Spiridon Melikyan's most significant contribution to Armenian music has been his publication of various compendiums of folk music, including «Շիրակի երգեր» (Songs of Shirak), collected with Anoushavan Ter-Ghevondyan in 1914, pub. 1917;. «Հայ ժողովրդական երգեր և պարեր» (Armenian folk songs and dances), two vols, pub. 1949–1952; «Վանա ժողովրդական երգեր» (Folk songs of Van), two vols, pub. 1927–1928, collected by his student G. Gardashyan; «Ազգագրական ժողովածու» (Ethnographic collection), pub. 1931, collected by Komitas.

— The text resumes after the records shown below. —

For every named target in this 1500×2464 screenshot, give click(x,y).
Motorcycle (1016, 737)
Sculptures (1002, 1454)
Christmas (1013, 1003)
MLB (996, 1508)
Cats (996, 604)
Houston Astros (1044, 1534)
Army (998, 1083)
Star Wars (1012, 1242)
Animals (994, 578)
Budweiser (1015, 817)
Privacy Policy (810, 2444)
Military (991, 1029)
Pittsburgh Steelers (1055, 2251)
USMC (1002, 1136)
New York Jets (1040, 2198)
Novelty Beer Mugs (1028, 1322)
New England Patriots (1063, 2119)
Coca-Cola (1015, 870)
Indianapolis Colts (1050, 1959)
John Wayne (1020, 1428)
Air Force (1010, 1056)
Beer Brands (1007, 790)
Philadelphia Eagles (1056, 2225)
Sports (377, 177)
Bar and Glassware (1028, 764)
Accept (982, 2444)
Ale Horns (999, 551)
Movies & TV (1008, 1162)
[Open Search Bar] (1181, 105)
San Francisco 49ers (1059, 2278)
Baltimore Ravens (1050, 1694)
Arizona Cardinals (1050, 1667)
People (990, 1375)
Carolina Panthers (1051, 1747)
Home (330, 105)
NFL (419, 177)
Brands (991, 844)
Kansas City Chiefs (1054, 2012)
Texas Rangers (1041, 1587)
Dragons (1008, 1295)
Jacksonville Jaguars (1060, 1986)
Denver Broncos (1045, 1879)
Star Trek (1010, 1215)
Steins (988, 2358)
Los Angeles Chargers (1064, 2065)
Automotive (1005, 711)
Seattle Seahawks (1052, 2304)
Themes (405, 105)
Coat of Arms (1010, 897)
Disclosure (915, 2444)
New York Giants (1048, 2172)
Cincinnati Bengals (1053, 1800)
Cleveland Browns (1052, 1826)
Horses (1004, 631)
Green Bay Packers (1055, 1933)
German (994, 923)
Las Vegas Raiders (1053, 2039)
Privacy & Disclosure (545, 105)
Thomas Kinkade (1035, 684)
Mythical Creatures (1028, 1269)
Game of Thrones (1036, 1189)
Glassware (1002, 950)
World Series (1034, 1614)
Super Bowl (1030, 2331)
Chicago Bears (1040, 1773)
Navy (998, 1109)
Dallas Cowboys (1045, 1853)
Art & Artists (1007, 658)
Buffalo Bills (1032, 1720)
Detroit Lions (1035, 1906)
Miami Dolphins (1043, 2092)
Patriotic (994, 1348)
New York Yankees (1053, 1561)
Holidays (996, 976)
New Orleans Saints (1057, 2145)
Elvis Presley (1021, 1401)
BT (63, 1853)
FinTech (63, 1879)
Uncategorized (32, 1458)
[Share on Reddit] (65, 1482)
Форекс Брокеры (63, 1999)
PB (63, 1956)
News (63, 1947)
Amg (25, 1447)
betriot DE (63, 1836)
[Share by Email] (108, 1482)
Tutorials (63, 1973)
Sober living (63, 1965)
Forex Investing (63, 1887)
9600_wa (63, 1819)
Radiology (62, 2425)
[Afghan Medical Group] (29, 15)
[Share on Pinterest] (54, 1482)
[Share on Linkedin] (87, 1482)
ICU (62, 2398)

Melikyan's own compositions include «Ախթամար» (Akhtamar), a ballad for orchestra and chorus, several arrangements of folk songs for solo voice and choir, some having a permanent place in the repertoire. Spiridon Melikian has also dabbled in several musicological studies, such as «Հունական ազդեցութիւնը հայ երաժշտության տեսականի վրայ» (The Influence of Greek on the Theory of Armenian Music), and «Հայ ժողովրդական երգի գամմաներ» (The Scales of Armenian Folk Songs). However, these texts contain errors and have methodological issues; they do not meet the scholarly standard.

Spiridon Melikyan was given the title of Honored Art Worker of Armenian SSR in 1933. Shortly thereafter, on 4 May 1933, he died of cancer. He is buried in the Komitas Pantheon in Yerevan.